The parish church of Saint Veit (since the 18th century also of the Most Holy Trinity) is a Late Romanesque three-nave pillar basilica dating back to the 12th and early 13th centuries; with a tower for the chancel in the east, once presumably adjoined by a semicircular apsis.
The layered frame of the western portal shows four tiny pillars on each side with crocket capitals, leaves on the outside, rows of balls on the inside, that continue in the bordering of the arch. On the relief on the arch bay, we see the Lamb of God between lions and eagles and on the edge of the arch the inscription “STA. RETRZ. SISTE. PEDAM. MUN. LATUR. INEDEM. FRATRIS. AMICICIA. PANDITUR. ISTA. VIA” (Stand, stop your pace! If you bring your sacrifice to this house, your brother’s love will open up to you). A Celtic symbol can be seen in the stag antlers above the portal.
Inside the church there is a Late Baroque altar of the Virgin (1752) and one of Saint Florian (1747) made by Johann Pacher, a wood carver from St.

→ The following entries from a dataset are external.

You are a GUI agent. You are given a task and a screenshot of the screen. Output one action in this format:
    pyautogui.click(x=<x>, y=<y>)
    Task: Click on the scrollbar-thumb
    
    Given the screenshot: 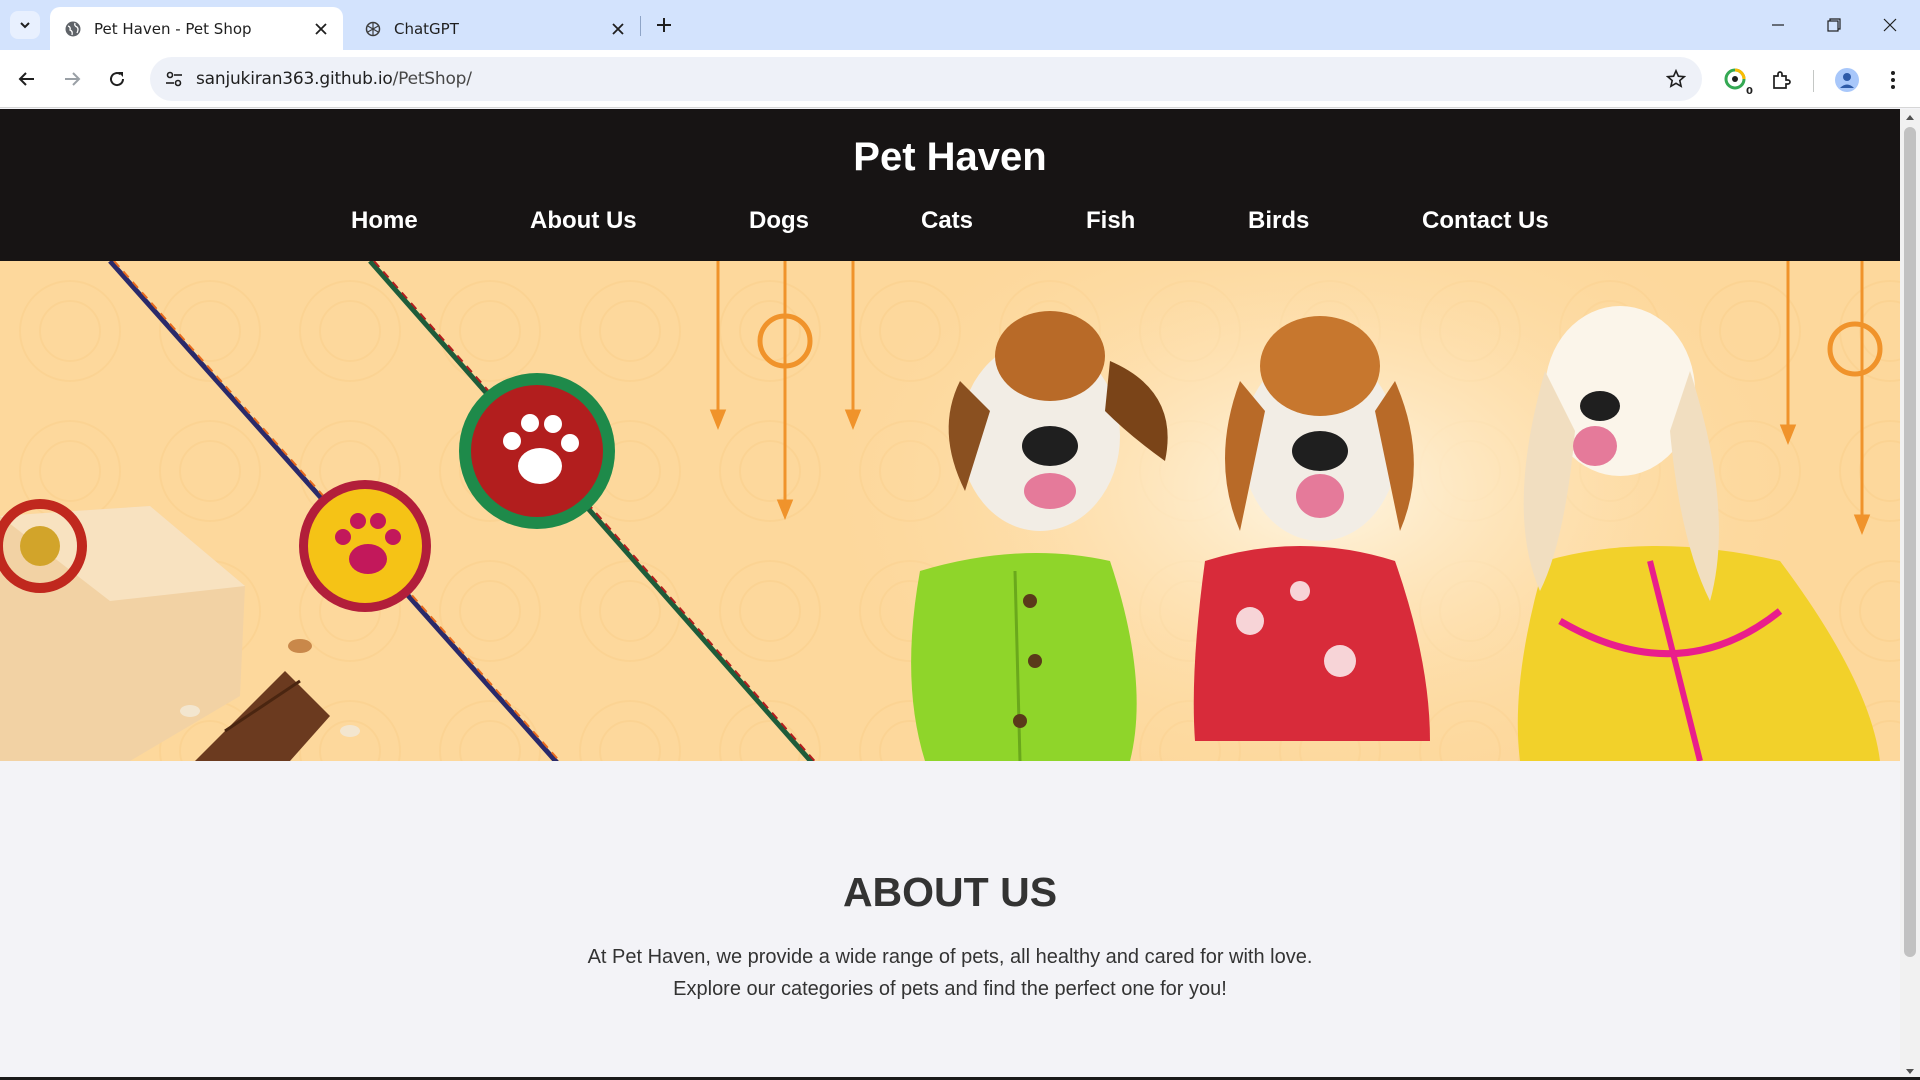 What is the action you would take?
    pyautogui.click(x=1910, y=542)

Veit. The Lady’s altar has been used as the main altar since 1958/59. Left of the Floriani altar there is a transportable Baroque organ.
On the outside walls of the church, old tombstones and Roman stones are bricked in. When towards the end of the 18th century, the cemetery around the church was closed, the most beautiful tombstones were bricked into the western and southern wall of the church; partly Renaissance (Pacobello).